Check each line of the listing for the word "icon" and report the ones that have it.

= TASK DATA =
--------------------------------

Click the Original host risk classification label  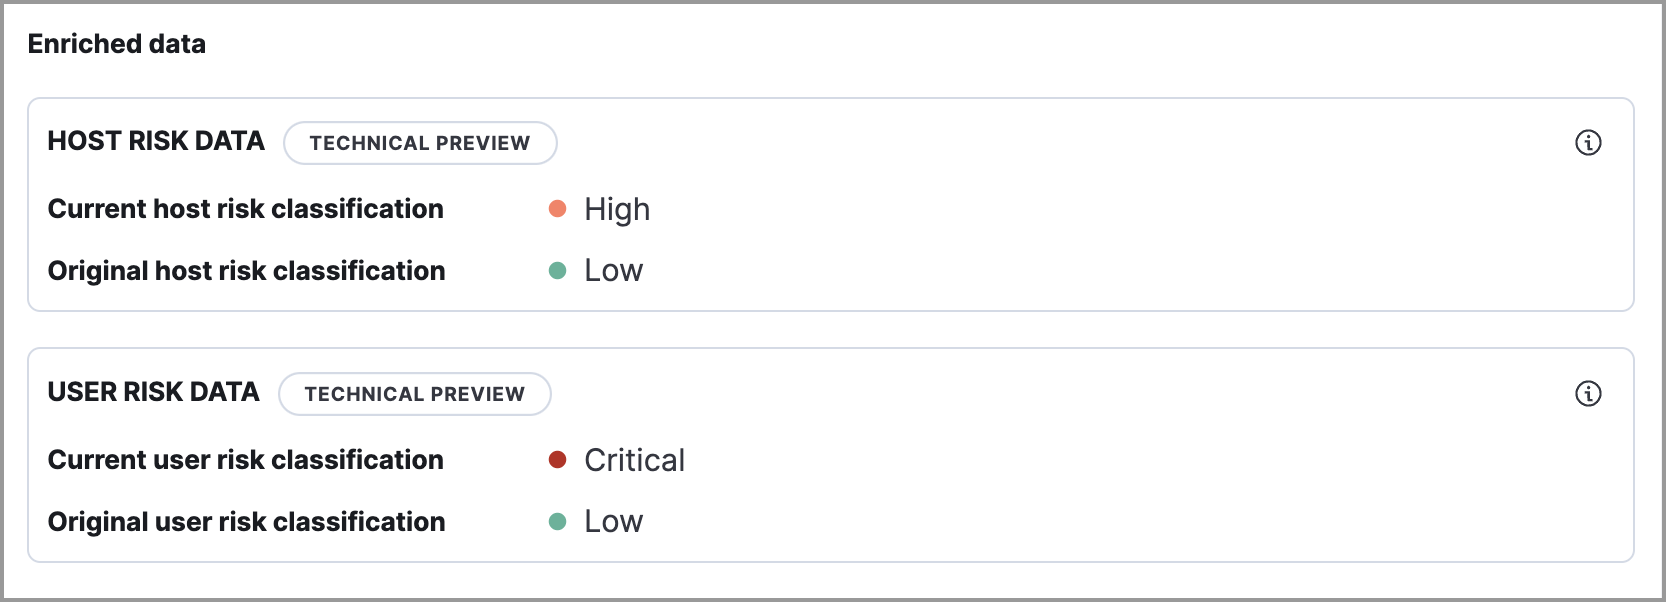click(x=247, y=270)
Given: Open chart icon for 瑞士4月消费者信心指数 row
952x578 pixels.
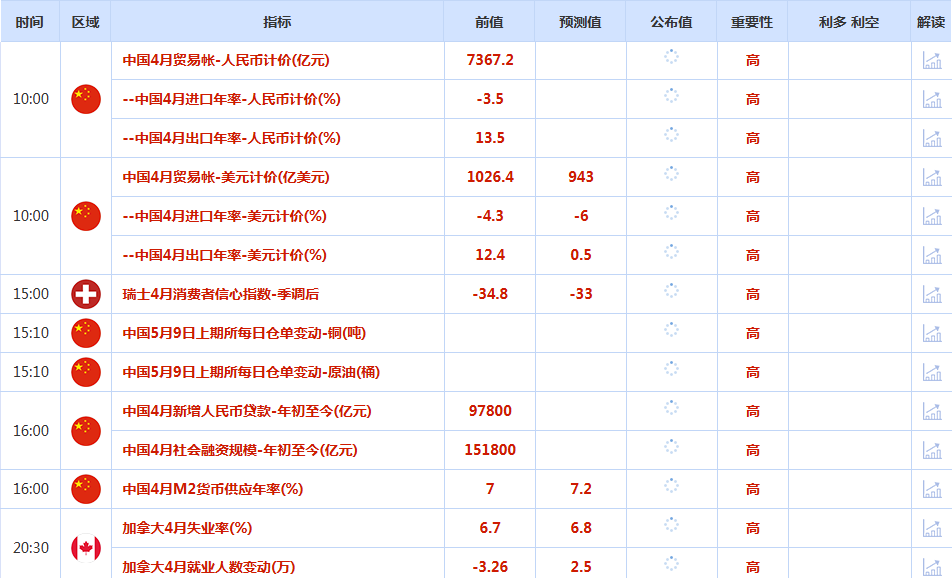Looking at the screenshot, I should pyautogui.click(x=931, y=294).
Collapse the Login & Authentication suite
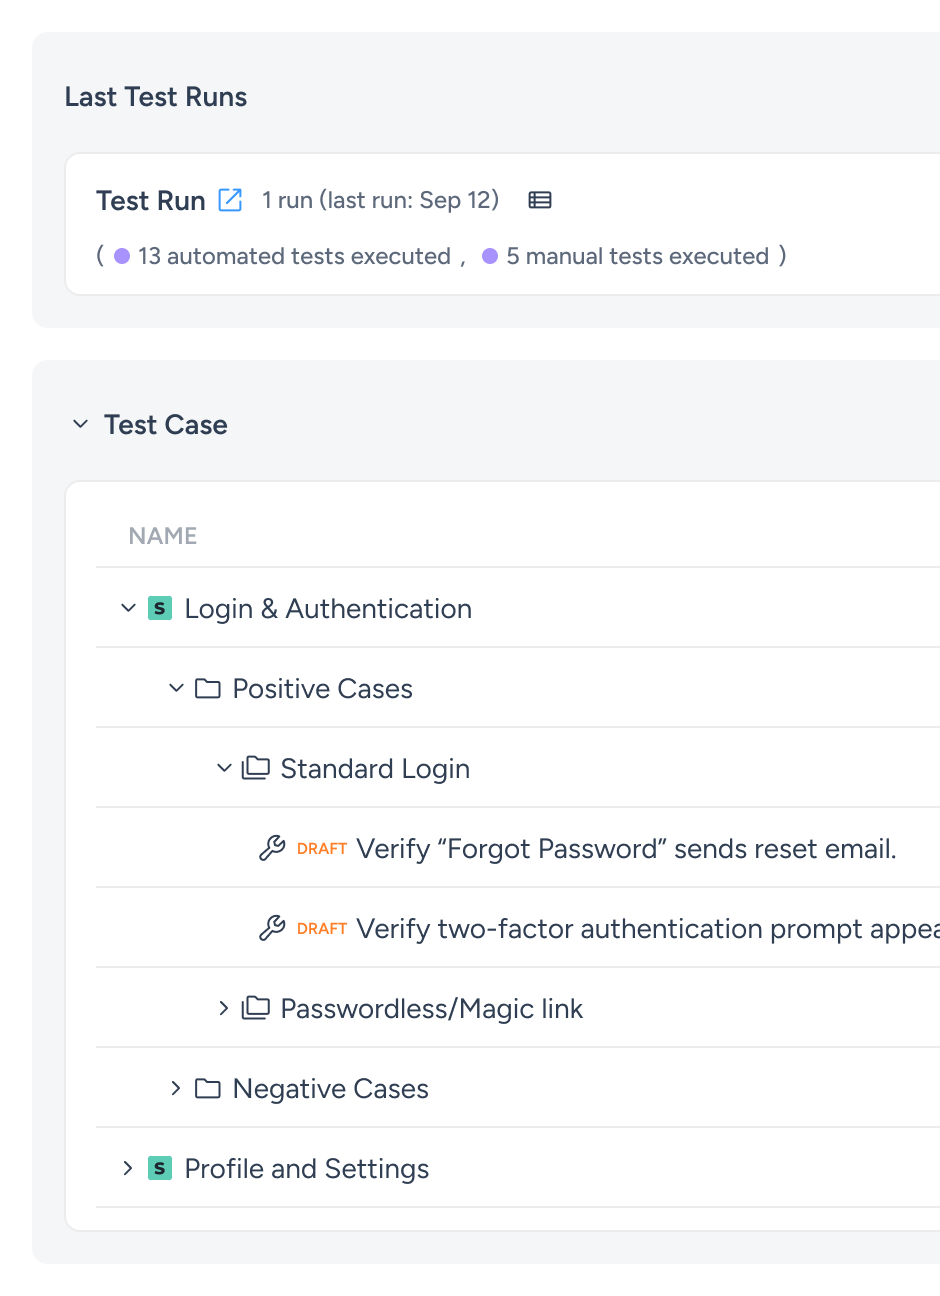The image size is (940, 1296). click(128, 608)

--------------------------------

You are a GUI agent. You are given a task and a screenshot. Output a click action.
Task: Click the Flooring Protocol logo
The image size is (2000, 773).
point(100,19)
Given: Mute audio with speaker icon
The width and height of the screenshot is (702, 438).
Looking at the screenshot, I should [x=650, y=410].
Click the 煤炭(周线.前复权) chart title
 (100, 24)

--------------------------------

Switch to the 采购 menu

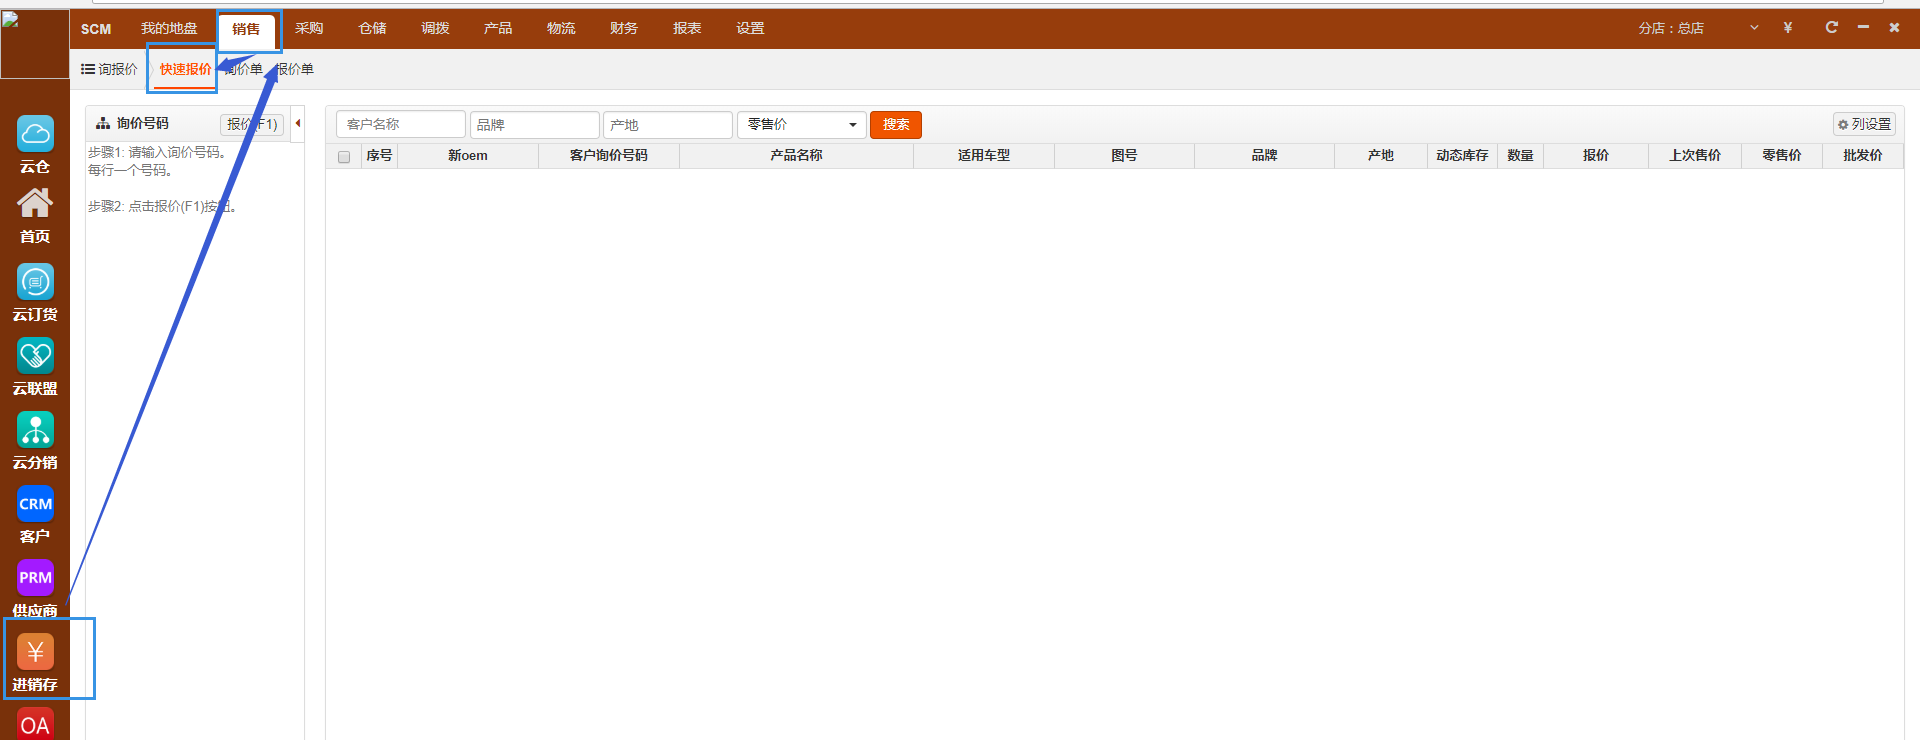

--------------------------------

= ANSWER AREA =
Given: Open chart icon for 瑞士4月消费者信心指数 row
Given: Mute audio with speaker icon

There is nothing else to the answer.